YOUR OBJECTIVE:
Look through the listing below for the string "will". Show each line where it occurs.

EXERCISE INPUT:
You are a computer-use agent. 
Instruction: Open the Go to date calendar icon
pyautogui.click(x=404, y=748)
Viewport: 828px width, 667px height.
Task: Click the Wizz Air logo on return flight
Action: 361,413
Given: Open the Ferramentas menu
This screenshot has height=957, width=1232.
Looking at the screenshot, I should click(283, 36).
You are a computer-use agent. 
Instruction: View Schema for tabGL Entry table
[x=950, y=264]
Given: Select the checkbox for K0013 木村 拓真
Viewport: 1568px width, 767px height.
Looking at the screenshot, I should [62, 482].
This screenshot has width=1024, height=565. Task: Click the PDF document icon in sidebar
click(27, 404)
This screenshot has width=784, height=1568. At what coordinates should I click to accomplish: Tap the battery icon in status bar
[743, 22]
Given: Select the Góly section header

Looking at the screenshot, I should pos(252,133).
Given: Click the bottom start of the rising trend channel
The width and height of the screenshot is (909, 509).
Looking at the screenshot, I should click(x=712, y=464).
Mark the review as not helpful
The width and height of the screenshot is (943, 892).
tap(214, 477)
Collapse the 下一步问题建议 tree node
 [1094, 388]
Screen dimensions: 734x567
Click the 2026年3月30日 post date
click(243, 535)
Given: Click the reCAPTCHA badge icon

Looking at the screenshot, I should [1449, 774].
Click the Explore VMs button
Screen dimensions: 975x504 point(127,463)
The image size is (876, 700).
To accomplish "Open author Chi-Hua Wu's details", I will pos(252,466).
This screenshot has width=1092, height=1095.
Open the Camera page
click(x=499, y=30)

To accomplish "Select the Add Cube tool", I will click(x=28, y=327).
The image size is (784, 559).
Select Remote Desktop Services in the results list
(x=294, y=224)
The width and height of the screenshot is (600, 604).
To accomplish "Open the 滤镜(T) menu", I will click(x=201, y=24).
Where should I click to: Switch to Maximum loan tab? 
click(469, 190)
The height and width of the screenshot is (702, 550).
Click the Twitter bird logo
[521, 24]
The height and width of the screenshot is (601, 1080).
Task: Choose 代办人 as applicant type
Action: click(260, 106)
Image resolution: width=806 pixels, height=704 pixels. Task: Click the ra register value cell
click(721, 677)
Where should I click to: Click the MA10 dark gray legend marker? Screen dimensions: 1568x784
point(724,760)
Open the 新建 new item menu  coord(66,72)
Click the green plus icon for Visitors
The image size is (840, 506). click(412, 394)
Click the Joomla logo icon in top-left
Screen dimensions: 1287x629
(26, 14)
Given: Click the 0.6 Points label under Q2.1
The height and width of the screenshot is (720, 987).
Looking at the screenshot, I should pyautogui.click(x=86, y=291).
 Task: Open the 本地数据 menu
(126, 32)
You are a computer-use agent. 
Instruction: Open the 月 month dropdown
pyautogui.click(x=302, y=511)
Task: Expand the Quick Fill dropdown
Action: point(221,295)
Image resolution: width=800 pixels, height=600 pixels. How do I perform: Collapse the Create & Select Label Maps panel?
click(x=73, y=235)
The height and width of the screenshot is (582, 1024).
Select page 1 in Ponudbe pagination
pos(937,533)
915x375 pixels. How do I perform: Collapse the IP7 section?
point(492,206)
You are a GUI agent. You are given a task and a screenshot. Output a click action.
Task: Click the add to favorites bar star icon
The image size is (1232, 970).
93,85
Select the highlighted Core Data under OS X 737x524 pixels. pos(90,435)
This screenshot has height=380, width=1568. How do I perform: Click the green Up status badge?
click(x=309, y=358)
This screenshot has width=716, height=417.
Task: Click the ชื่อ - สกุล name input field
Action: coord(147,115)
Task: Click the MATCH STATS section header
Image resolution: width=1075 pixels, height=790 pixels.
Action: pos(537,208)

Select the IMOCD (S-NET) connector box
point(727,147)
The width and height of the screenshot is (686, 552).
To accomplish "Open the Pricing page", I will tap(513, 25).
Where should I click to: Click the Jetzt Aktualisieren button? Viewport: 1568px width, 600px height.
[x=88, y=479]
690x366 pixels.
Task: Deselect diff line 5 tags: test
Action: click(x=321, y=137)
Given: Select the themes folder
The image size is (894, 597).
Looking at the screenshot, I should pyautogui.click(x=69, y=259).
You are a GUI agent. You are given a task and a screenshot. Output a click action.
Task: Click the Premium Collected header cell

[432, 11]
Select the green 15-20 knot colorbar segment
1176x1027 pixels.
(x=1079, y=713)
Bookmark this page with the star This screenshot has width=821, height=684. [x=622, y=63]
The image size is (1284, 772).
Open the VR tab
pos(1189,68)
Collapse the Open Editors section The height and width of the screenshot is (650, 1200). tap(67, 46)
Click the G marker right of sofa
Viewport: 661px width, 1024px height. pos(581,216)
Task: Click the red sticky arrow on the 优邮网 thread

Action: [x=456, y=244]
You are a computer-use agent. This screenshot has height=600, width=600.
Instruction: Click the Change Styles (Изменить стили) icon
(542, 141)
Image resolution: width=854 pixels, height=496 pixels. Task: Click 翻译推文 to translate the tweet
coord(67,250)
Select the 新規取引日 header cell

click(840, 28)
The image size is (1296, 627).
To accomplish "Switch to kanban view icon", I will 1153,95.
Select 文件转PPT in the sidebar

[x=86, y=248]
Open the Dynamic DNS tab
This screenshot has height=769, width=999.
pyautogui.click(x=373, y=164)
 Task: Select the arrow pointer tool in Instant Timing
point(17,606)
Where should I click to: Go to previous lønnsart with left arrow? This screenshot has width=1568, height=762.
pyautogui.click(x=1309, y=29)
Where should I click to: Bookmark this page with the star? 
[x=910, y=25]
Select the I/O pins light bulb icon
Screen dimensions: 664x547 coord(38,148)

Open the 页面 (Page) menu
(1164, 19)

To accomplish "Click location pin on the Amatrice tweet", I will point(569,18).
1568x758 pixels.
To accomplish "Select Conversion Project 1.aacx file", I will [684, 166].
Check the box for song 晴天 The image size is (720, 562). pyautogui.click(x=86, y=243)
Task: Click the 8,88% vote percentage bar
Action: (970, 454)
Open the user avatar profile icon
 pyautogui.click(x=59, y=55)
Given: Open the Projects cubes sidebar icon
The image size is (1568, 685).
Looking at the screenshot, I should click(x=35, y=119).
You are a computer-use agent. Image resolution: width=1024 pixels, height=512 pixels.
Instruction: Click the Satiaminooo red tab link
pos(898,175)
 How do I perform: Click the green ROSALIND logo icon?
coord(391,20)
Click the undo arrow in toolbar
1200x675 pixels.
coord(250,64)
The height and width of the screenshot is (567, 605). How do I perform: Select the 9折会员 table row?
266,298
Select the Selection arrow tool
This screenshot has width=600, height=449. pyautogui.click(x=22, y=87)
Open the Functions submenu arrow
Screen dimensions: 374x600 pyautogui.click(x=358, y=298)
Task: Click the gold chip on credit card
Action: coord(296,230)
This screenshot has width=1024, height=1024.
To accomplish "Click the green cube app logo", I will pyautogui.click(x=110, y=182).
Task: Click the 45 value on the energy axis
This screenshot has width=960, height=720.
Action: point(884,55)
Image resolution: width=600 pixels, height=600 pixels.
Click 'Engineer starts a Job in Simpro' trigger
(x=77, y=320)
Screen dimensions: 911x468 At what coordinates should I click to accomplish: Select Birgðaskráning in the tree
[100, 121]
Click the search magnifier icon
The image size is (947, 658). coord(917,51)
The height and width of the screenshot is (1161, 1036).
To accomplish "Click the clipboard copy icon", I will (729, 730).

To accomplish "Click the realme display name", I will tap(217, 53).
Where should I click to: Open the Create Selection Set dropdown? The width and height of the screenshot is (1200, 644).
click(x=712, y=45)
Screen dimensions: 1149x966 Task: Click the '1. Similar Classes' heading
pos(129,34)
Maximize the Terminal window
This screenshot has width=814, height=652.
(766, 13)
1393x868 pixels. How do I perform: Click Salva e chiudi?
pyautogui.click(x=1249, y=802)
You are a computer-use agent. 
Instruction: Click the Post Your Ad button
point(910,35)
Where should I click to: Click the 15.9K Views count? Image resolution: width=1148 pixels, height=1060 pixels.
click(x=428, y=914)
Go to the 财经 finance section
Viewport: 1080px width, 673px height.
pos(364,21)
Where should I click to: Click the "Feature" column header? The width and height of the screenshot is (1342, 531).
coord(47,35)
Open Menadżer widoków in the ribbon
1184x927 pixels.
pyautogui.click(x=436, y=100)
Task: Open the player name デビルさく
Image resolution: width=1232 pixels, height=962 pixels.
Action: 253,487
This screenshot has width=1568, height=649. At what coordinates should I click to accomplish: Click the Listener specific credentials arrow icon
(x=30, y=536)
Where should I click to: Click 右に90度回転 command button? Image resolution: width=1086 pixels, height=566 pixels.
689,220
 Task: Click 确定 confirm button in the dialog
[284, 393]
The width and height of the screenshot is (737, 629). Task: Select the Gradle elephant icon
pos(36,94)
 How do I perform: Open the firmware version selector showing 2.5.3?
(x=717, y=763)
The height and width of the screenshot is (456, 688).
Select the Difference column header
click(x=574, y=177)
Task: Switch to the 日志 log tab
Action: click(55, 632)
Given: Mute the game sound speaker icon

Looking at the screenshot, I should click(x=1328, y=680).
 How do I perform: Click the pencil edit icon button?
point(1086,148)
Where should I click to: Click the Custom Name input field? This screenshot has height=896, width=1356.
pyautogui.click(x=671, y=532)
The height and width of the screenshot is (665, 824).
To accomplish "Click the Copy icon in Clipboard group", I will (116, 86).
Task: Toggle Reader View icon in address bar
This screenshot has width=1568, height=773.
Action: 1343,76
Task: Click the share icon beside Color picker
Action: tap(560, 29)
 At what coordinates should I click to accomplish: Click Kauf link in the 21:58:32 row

EXERCISE ANSWER:
To accomplish "Open author Chi-Hua Wu's details", I will pos(252,466).
To accomplish "Select the Add Cube tool", I will click(x=28, y=327).
To accomplish "Open the 滤镜(T) menu", I will click(x=201, y=24).
To accomplish "Open the Pricing page", I will tap(513, 25).
To accomplish "Switch to kanban view icon", I will 1153,95.
To accomplish "Click location pin on the Amatrice tweet", I will point(569,18).
To accomplish "Select Conversion Project 1.aacx file", I will [684, 166].
To accomplish "Click the green cube app logo", I will pyautogui.click(x=110, y=182).
To accomplish "Click the clipboard copy icon", I will (729, 730).
To accomplish "Click the realme display name", I will tap(217, 53).
To accomplish "Click the Copy icon in Clipboard group", I will (116, 86).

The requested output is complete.